Guerra in Ucraina
I prigionieri russi ci dicono che Putin pensava a una guerra-lampo
Il presidente russo ci prova, ma la censura totale non c’è. Gli attacchi cyber e la realtà parallela scoppiata
Kyiv – “Russi, fate tutto il possibile per fermare questa guerra. Né l’Ucraina né la Russia ne hanno bisogno, solo Putin ne ha bisogno”. Ogni parola che esce dalla bocca a un prigioniero di guerra va presa con cautela, soprattutto se parla in una conferenza stampa organizzata dall’esercito nemico che lo ha appena catturato e davanti ai giornalisti del paese che lui e i suoi commilitoni hanno invaso. Ma quello che raccontano i nove soldati russi, davanti alle telecamere e a una platea semi deserta ad eccezione di qualche militare ucraino, fa effetto. Per due ragioni: la prima è che alcune informazioni interessanti sono credibili, nonostante tutto. Il tenente Dmitry Kovalensky ha detto di essere stato avvisato che quello che andava a fare non era un’esercitazione, e che avrebbe dovuto invadere l’Ucraina con il suo carro armato, soltanto la sera prima che Putin cominciasse questa guerra. Ha detto che non gli era stato permesso di spiegarlo ai suoi sottoposti, loro lo hanno capito solo una volta varcato il confine. La stessa cosa la raccontano molti altri russi catturati che, secondo l’intelligence militare ucraina, sono 245 nei primi dodici giorni di guerra. Si tratta di un’informazione che non proviene solo dagli interrogatori e dalla conferenza stampa, era filtrata anche da alcuni report delle agenzie d’intelligence occidentali che avevano intercettato le comunicazioni dei russi.

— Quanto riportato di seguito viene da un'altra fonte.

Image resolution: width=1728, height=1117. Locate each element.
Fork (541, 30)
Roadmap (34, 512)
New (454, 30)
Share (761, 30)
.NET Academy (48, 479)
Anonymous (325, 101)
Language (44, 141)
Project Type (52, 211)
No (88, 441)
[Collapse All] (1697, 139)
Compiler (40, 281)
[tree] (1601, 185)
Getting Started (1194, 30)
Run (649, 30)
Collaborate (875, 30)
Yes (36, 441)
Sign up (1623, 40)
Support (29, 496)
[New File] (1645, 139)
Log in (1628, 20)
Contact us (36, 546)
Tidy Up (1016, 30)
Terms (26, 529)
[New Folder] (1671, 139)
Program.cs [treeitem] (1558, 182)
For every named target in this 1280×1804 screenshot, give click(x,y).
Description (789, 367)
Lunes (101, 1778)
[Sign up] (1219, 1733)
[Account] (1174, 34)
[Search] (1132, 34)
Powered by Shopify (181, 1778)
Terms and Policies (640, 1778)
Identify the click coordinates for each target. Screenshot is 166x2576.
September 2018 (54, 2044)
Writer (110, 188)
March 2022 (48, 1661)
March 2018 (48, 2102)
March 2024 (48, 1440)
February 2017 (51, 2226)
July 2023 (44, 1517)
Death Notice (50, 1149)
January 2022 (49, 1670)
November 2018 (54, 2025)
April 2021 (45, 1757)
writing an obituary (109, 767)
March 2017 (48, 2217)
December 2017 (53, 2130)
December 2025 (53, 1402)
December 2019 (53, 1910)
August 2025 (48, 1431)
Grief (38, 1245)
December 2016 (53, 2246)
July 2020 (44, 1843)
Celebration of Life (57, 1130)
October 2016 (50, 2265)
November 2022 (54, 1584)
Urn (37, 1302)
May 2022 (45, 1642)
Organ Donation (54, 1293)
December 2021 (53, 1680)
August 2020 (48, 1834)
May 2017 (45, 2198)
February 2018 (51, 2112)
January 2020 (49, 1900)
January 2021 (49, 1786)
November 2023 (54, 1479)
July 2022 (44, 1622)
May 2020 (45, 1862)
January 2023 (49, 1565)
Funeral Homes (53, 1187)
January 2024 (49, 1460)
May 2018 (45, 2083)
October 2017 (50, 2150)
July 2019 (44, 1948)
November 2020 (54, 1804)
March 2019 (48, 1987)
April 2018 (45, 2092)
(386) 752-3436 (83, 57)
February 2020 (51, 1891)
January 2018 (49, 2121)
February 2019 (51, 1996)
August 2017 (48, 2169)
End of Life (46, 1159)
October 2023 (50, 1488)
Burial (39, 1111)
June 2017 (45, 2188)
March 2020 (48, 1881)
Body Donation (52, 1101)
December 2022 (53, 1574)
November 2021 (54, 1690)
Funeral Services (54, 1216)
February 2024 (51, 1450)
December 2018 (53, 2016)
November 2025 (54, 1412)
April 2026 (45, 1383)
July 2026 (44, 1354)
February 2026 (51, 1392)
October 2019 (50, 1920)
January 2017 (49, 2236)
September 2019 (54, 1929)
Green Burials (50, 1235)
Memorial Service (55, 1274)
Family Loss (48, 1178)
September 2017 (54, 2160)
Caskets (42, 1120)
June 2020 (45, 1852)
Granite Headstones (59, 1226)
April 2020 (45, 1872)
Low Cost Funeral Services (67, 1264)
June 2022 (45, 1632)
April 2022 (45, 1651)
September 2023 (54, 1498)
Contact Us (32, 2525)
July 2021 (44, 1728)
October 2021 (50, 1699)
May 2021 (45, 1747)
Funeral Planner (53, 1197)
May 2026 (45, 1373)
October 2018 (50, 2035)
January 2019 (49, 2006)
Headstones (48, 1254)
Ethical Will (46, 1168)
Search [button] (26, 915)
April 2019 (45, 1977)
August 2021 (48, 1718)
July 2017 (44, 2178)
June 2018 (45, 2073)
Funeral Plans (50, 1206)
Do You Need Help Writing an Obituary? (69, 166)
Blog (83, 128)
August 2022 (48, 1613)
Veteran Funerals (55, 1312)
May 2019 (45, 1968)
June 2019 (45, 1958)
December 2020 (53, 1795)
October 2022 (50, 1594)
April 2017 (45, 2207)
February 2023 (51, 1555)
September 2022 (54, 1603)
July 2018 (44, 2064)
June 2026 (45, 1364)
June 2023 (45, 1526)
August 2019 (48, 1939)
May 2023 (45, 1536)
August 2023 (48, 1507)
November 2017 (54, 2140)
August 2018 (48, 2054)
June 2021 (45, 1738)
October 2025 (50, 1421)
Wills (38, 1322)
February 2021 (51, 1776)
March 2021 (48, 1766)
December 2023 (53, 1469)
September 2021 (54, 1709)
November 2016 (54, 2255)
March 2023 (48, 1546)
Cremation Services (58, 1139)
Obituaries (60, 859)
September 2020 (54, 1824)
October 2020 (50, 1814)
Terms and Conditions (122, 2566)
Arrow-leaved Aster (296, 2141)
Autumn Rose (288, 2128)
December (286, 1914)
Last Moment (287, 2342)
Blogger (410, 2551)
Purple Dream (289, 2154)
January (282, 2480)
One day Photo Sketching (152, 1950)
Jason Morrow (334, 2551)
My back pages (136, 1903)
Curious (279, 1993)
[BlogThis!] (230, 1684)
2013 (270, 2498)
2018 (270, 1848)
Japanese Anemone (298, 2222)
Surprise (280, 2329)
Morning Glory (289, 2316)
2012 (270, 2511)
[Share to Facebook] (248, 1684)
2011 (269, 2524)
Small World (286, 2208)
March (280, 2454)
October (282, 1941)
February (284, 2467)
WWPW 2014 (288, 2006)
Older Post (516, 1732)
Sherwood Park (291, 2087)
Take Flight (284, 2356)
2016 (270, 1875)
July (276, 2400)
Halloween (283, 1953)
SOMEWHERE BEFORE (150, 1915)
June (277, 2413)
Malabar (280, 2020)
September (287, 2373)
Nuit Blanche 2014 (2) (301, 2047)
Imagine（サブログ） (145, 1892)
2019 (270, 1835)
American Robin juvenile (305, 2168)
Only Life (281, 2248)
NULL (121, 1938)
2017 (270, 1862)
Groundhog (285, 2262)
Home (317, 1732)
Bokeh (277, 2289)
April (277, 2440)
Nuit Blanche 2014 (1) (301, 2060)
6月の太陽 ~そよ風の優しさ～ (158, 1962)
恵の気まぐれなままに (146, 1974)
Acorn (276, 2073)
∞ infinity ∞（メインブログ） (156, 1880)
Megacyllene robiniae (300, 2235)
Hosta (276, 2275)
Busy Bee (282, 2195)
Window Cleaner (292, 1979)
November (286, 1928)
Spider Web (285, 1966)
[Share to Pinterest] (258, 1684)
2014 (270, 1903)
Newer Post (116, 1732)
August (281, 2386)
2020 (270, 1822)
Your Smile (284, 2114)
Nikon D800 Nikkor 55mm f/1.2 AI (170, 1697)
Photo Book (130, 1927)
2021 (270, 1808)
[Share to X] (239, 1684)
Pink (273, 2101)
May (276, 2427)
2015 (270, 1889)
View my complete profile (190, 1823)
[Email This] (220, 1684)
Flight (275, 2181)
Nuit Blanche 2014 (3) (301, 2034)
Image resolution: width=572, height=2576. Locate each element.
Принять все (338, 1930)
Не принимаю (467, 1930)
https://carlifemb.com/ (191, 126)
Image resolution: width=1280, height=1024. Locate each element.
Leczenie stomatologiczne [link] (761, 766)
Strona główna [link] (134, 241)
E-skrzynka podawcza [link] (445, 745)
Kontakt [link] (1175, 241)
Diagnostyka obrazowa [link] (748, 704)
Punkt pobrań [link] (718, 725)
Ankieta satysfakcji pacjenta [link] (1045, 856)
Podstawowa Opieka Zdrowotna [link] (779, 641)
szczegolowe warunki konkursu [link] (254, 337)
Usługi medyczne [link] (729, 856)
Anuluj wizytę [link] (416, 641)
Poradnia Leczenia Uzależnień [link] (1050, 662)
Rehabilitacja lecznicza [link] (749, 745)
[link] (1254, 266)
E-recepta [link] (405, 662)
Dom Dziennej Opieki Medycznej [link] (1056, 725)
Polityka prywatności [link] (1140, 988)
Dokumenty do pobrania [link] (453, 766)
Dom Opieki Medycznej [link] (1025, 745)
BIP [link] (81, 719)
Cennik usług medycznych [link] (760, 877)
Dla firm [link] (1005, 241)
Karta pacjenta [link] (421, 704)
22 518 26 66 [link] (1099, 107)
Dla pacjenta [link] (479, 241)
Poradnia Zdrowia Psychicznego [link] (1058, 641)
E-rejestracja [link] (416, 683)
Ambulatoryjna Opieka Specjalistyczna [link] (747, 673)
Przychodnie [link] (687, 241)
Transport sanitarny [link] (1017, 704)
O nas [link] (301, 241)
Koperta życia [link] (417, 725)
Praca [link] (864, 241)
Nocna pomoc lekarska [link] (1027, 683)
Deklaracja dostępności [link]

È importante perché aiuta a capire come la logistica (dai semicingolati impantanati nel terreno che si sfalda alle scorte di carburante e di cibo che scarseggiano) sia solo una parte del problema: non è una guerra-lampo anche perché alcuni di quelli che la devono combattere non sapevano neppure dove stessero andando. L’impreparazione si riflette sulla psicologia dei soldati e questo ha delle conseguenze pratiche. Kovalensky stava marciando verso Sumy quando è stato colpito dai droni e dai missili anticarro. A questo punto fa una pausa e poi descrive con minuzia il momento in cui “la mia intera colonna è bruciata”. Il suo collega Dmitry Astakhov dice che i russi hanno torto su tutta la linea e che i superiori gli avevano raccontato di un’occupazione nazista dell’Ucraina che non esiste. Altri soldati hanno detto che non vogliono mai più mettere piede in Russia, che temono per le proprie famiglie e si augurano che i loro concittadini fermino questa follia.
È un racconto potente: la seconda funzione della conferenza stampa prescinde dalla credibilità delle singole informazioni (probabilmente in parte oneste e in parte estorte) e riguarda l’impatto che le parole dei prigionieri possono avere sul morale dei soldati nemici e anche sull’opinione pubblica russa. Nonostante tutti gli sforzi di Mosca, imporre una censura totale nel 2022 è impossibile, soprattutto se i migliori gruppi hacker indipendenti del pianeta sono concentrati sull’unico obiettivo di dare fastidio a Putin. Anonymous e altri collettivi cyber hanno attaccato i canali d’informazione russi e per qualche decina di minuti sono riusciti a imporre un palinsesto di notizie sulla guerra vietate dal Cremlino. I russi non sono completamente sigillati in una bolla di propaganda e isolati dal resto del mondo e un amministratore locale siberiano, Sergei Tsivilyov, è stato contestato mentre teneva un discorso ai poliziotti antisommossa della sua città. Loro avevano appena scoperto dove fossero finiti i loro compagni spediti in una missione di addestramento: erano morti o erano stati catturati in Ucraina.